Extracted records:
START
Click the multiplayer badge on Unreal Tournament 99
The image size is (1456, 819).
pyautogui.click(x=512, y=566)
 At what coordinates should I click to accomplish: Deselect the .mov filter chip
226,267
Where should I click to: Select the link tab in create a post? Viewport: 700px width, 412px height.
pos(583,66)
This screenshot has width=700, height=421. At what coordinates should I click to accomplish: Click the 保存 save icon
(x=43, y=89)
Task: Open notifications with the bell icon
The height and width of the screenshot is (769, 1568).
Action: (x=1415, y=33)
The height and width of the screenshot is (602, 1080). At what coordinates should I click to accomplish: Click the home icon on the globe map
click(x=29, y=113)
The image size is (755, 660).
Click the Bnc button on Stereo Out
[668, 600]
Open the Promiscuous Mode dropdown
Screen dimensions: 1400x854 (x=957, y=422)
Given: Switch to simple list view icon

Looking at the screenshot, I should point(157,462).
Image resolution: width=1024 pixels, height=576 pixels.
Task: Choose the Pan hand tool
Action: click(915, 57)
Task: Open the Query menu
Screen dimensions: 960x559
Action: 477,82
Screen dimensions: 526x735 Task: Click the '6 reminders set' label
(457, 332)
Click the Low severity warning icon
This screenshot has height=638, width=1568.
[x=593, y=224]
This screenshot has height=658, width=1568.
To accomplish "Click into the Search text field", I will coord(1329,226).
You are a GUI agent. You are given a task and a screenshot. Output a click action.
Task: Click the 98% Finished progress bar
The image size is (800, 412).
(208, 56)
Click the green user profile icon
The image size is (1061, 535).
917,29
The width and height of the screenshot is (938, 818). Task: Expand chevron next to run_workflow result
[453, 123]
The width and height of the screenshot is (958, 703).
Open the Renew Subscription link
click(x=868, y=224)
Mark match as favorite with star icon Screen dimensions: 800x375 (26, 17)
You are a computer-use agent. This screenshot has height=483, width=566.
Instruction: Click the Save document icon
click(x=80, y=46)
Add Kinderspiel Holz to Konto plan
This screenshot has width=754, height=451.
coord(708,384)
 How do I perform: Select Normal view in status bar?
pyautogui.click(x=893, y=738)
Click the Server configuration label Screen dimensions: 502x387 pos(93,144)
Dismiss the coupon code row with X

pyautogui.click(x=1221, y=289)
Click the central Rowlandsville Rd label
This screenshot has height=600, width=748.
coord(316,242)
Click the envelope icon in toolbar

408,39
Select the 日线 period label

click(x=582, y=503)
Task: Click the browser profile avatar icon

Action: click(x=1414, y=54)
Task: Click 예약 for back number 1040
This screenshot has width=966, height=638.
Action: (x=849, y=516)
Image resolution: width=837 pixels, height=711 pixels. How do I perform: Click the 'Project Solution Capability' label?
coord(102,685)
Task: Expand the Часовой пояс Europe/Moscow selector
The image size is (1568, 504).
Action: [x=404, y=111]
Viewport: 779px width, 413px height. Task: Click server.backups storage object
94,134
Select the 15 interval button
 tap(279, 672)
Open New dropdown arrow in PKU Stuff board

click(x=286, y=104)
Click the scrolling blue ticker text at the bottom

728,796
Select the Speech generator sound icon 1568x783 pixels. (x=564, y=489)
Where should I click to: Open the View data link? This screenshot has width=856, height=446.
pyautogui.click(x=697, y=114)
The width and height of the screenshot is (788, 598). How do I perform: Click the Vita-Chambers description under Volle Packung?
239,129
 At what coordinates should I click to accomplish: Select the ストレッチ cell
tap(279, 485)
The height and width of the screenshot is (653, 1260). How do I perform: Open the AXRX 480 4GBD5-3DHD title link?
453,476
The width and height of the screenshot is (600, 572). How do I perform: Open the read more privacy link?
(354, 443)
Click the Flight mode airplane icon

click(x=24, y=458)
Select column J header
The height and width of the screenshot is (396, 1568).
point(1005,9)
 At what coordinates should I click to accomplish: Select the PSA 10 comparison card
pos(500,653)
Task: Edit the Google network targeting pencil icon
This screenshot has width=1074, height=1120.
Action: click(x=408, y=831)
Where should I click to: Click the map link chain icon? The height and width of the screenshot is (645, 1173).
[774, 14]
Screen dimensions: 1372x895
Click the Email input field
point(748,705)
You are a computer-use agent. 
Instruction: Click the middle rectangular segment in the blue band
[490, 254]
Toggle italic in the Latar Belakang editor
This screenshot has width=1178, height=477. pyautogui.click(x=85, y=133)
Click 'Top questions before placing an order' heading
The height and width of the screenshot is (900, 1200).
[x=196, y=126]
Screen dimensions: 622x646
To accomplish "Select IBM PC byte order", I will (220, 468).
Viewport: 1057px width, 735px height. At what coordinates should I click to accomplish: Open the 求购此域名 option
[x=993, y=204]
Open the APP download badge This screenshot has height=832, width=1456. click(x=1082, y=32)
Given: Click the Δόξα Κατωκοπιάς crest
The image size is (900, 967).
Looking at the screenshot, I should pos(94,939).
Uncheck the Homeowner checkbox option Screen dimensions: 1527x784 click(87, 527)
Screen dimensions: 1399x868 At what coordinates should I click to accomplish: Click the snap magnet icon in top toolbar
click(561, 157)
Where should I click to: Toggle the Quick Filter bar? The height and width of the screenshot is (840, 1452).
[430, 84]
END
• _Your goal_: Rewrite the rows from the line containing "Select the Speech" through the line containing "pyautogui.click(x=697, y=114)", changing "View data" to "View report" and keeping everything else the same.

• _Exercise answer_:
Select the Speech generator sound icon 1568x783 pixels. (x=564, y=489)
Where should I click to: Open the View report link? This screenshot has width=856, height=446.
pyautogui.click(x=697, y=114)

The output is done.